EXTRACT PROVIDED:
* Start *

Leland E. Byrd (April 8, 1927 – January 19, 2022) was an American college athletic administrator, basketball player and coach. He was an All-American player at West Virginia University (WVU) and went on to serve as athletic director at several universities.

Byrd was born in Lynch, Kentucky, on April 8, 1927, and grew up in Matoaka, West Virginia. He played high school basketball for his father at Matoaka High School. Byrd enrolled at WVU in 1944, and because of a shortage of players due to World War II he was able to play as a freshman. Byrd enjoyed a four-year college career for the Mountaineers, earning All-America honors from the Helms Athletic Foundation as a junior in 1947. Following his graduation in 1948, he was drafted by the New York Knicks in the 1948 BAA draft, though he did not play for the team. Byrd was drafted into the United States Army and was eventually was commissioned a first lieutenant.

* End *

BRIEF:
Continue the biography of Leland E. Byrd, starting right after the sentence about his commission as a first lieutenant. The listing that comes next has no part in this work.

DATA:
* Start *

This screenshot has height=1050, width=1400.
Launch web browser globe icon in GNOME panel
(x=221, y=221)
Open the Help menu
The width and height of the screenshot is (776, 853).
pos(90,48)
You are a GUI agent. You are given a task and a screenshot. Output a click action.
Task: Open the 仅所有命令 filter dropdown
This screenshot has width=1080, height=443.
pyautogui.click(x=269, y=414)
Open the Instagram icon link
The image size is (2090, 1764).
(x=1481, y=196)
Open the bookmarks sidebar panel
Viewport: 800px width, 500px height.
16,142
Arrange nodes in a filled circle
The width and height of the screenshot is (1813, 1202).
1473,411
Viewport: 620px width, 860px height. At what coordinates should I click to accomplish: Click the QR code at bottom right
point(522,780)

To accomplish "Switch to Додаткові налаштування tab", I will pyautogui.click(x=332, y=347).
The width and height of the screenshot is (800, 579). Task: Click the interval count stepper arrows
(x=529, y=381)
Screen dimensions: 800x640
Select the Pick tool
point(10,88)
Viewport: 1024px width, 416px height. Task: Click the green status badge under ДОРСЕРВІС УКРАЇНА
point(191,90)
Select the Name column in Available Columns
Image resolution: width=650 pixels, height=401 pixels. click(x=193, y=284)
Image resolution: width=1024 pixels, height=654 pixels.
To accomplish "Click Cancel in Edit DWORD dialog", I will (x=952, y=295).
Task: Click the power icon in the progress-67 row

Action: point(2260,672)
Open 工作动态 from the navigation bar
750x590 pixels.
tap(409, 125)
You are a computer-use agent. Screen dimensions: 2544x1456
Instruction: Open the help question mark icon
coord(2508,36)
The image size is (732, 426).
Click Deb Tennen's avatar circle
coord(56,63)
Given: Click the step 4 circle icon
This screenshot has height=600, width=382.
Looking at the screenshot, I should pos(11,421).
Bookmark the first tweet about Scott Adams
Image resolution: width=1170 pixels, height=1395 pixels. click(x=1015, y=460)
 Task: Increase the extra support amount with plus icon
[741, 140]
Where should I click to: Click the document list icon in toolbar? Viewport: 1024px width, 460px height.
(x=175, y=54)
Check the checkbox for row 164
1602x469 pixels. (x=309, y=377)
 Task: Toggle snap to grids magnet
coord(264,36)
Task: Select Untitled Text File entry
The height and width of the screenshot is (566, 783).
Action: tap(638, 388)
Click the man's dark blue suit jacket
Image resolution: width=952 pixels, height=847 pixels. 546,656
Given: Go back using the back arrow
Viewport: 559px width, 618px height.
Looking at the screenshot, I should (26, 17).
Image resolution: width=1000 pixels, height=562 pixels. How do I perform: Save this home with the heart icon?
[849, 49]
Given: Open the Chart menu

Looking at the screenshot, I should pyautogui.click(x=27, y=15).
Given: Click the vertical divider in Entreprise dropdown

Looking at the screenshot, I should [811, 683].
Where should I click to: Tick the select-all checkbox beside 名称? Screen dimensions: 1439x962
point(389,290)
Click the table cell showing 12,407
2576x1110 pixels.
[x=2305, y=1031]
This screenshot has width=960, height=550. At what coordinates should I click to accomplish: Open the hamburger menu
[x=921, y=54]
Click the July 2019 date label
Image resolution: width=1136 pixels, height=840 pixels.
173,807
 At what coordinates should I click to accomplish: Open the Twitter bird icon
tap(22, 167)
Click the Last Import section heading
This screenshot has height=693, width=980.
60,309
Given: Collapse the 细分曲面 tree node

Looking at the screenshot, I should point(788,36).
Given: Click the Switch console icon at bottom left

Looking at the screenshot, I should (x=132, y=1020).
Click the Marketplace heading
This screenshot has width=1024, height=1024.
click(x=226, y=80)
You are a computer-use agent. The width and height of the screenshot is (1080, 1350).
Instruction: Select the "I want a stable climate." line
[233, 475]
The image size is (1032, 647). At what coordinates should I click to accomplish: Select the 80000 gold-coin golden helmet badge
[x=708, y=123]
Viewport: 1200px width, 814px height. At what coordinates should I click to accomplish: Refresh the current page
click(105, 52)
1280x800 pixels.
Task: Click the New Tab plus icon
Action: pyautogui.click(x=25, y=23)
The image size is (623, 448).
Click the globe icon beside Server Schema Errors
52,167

* End *

SOLVED EXERCISE:
His first coaching job came at Hinton High School in his native West Virginia. From there he was hired as head basketball coach at Glenville State College and was named the school's athletic director in 1962. He then moved to a teaching position at Miami Dade College's north campus, which was quickly expanded to include assistant athletic director duties. Three years later, he was named athletic director of the school's south campus. In 1972 he was named athletic director at his alma mater WVU, replacing Red Brown. In 1979, Byrd was named as Executive Director of the Eastern Eight Conference (which became the Atlantic 10 Conference during his tenure). Byrd then became athletic director at Western Michigan where he served from 1984 to 1992.

Byrd is a member of the WVU and Glenville State athletic halls of fame. He died on January 19, 2022, at the age of 94.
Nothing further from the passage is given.